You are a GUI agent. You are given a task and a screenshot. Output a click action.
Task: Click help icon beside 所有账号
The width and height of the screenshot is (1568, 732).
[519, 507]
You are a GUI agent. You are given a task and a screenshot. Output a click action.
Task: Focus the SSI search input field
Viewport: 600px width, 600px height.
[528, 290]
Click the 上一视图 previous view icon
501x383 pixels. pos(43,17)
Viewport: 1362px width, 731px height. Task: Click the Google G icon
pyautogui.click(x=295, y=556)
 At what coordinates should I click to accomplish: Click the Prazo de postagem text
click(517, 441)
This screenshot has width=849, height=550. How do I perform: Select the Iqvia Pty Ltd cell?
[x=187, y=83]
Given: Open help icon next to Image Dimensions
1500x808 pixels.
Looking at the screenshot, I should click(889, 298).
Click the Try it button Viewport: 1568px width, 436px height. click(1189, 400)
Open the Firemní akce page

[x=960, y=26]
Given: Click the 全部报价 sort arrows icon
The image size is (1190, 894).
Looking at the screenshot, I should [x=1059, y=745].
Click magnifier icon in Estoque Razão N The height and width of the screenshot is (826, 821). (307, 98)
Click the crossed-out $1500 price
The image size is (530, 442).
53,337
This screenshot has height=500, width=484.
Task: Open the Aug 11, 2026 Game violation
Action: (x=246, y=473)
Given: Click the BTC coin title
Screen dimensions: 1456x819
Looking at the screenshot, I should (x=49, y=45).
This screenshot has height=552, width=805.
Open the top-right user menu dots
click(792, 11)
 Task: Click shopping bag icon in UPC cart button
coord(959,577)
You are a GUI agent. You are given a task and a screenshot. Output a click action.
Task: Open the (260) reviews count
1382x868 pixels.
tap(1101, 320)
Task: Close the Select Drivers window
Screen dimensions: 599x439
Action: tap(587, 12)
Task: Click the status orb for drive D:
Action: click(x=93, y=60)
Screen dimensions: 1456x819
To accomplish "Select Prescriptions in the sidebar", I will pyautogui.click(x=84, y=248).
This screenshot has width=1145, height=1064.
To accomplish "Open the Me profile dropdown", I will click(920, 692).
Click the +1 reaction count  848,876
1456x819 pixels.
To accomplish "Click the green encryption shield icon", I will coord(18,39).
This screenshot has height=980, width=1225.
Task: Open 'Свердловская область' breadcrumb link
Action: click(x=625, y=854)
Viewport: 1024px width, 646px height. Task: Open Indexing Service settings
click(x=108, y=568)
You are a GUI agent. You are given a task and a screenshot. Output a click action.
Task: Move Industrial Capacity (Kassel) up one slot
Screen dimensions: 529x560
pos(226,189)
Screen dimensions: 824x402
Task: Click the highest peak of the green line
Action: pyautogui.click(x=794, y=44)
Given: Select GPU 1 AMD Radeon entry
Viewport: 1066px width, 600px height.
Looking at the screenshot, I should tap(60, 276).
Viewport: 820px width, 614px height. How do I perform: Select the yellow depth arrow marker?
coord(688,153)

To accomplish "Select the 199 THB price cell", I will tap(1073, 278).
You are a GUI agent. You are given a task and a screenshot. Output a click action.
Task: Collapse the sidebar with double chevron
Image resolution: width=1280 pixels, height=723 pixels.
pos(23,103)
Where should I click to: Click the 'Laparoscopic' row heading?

____

• _Exercise aim_: Please output the entries above, every line exactly as it reads.

• _Your response_:
You are a GUI agent. You are given a task and a screenshot. Output a click action.
Task: Click help icon beside 所有账号
The width and height of the screenshot is (1568, 732).
[519, 507]
You are a GUI agent. You are given a task and a screenshot. Output a click action.
Task: Focus the SSI search input field
Viewport: 600px width, 600px height.
[528, 290]
Click the 上一视图 previous view icon
501x383 pixels. pos(43,17)
Viewport: 1362px width, 731px height. Task: Click the Google G icon
pyautogui.click(x=295, y=556)
 At what coordinates should I click to accomplish: Click the Prazo de postagem text
click(517, 441)
This screenshot has width=849, height=550. How do I perform: Select the Iqvia Pty Ltd cell?
[x=187, y=83]
Given: Open help icon next to Image Dimensions
1500x808 pixels.
Looking at the screenshot, I should click(889, 298).
Click the Try it button Viewport: 1568px width, 436px height. click(1189, 400)
Open the Firemní akce page

[x=960, y=26]
Given: Click the 全部报价 sort arrows icon
The image size is (1190, 894).
Looking at the screenshot, I should [x=1059, y=745].
Click magnifier icon in Estoque Razão N The height and width of the screenshot is (826, 821). (307, 98)
Click the crossed-out $1500 price
The image size is (530, 442).
53,337
This screenshot has height=500, width=484.
Task: Open the Aug 11, 2026 Game violation
Action: (x=246, y=473)
Given: Click the BTC coin title
Screen dimensions: 1456x819
Looking at the screenshot, I should (x=49, y=45).
This screenshot has height=552, width=805.
Open the top-right user menu dots
click(792, 11)
 Task: Click shopping bag icon in UPC cart button
coord(959,577)
You are a GUI agent. You are given a task and a screenshot. Output a click action.
Task: Open the (260) reviews count
1382x868 pixels.
tap(1101, 320)
Task: Close the Select Drivers window
Screen dimensions: 599x439
Action: tap(587, 12)
Task: Click the status orb for drive D:
Action: click(x=93, y=60)
Screen dimensions: 1456x819
To accomplish "Select Prescriptions in the sidebar", I will pyautogui.click(x=84, y=248).
This screenshot has width=1145, height=1064.
To accomplish "Open the Me profile dropdown", I will click(920, 692).
Click the +1 reaction count  848,876
1456x819 pixels.
To accomplish "Click the green encryption shield icon", I will coord(18,39).
This screenshot has height=980, width=1225.
Task: Open 'Свердловская область' breadcrumb link
Action: click(x=625, y=854)
Viewport: 1024px width, 646px height. Task: Open Indexing Service settings
click(x=108, y=568)
You are a GUI agent. You are given a task and a screenshot. Output a click action.
Task: Move Industrial Capacity (Kassel) up one slot
Screen dimensions: 529x560
pos(226,189)
Screen dimensions: 824x402
Task: Click the highest peak of the green line
Action: pyautogui.click(x=794, y=44)
Given: Select GPU 1 AMD Radeon entry
Viewport: 1066px width, 600px height.
Looking at the screenshot, I should tap(60, 276).
Viewport: 820px width, 614px height. How do I perform: Select the yellow depth arrow marker?
coord(688,153)

To accomplish "Select the 199 THB price cell", I will tap(1073, 278).
You are a GUI agent. You are given a task and a screenshot. Output a click action.
Task: Collapse the sidebar with double chevron
Image resolution: width=1280 pixels, height=723 pixels.
pos(23,103)
Where should I click to: Click the 'Laparoscopic' row heading?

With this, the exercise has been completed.